Where Fulford J, sitting with assessors, considered the Costs Judge’s approach in adopting the pre-CPR approach to hourly rates, taking a notional expense rate based on the guideline rates being calculated on a 50% mark-up for care and conduct, going on to allow a 100% mark-up in this complex birth trauma cerebral palsy case, which based on an A Factor of £150 per hour, produced a composite hourly rate of £300 per hour. Of course Pre-CPR authorities support a mark-up of as much as 150%!

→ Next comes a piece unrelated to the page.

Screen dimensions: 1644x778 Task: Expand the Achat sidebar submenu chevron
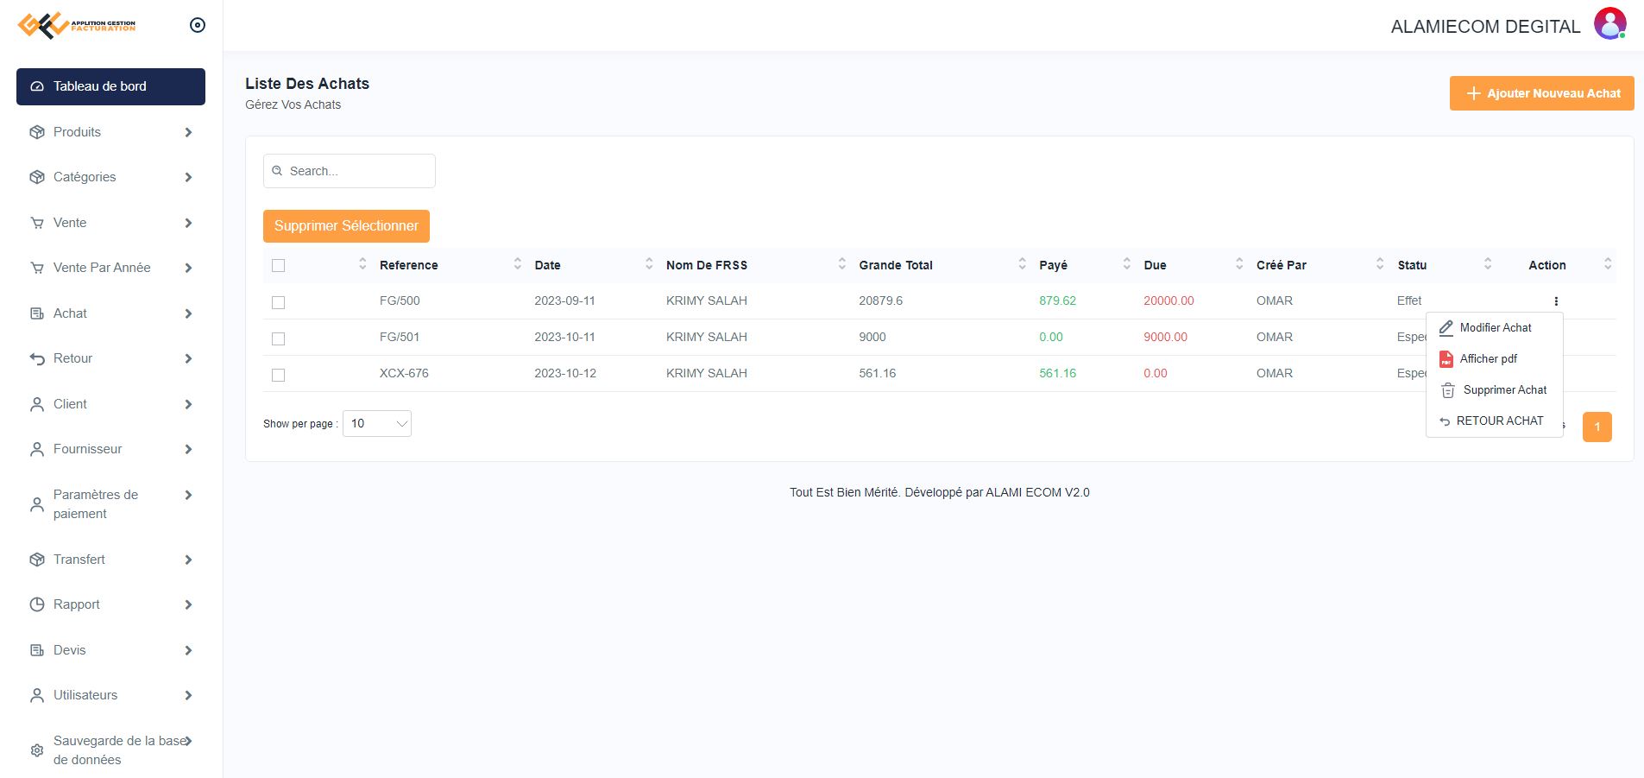pos(188,313)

And how to measure the percentage uplift for care and conduct? In litigation it is CPR 44.4(3) and the “Pillars of Wisdom” which are reflected equally (with some additions and minus costs budgeting) in The Solicitors' (Non-Contentious Business) Remuneration Order 1994.

Summary

The fact remains that hourly rates are approached differently at different levels of the court, yet I hazard to suggest that despite the engrained reliance in the GHR in both justifying and disputing costs, there is no doubt in my mind that assessing courts, especially the SCCO weigh up the Pillars of Wisdom against the background of the case, whereas Higher Courts perhaps adopt more of a “going rate for the job” approach.

Whatever is the right approach, the net result is often similar. Litigants and indeed non-contentious lawyers looking at retainer rates should assess and value the job, remember to value themselves, remain mindful of the factors in the “Pillars” and treat the GHR as an out-of-date yardstick, not a straight jacket!

Richard Allen is a Costs Lawyer and Senior Pricing Consultant at Burcher Jennings and Virtual Pricing Director.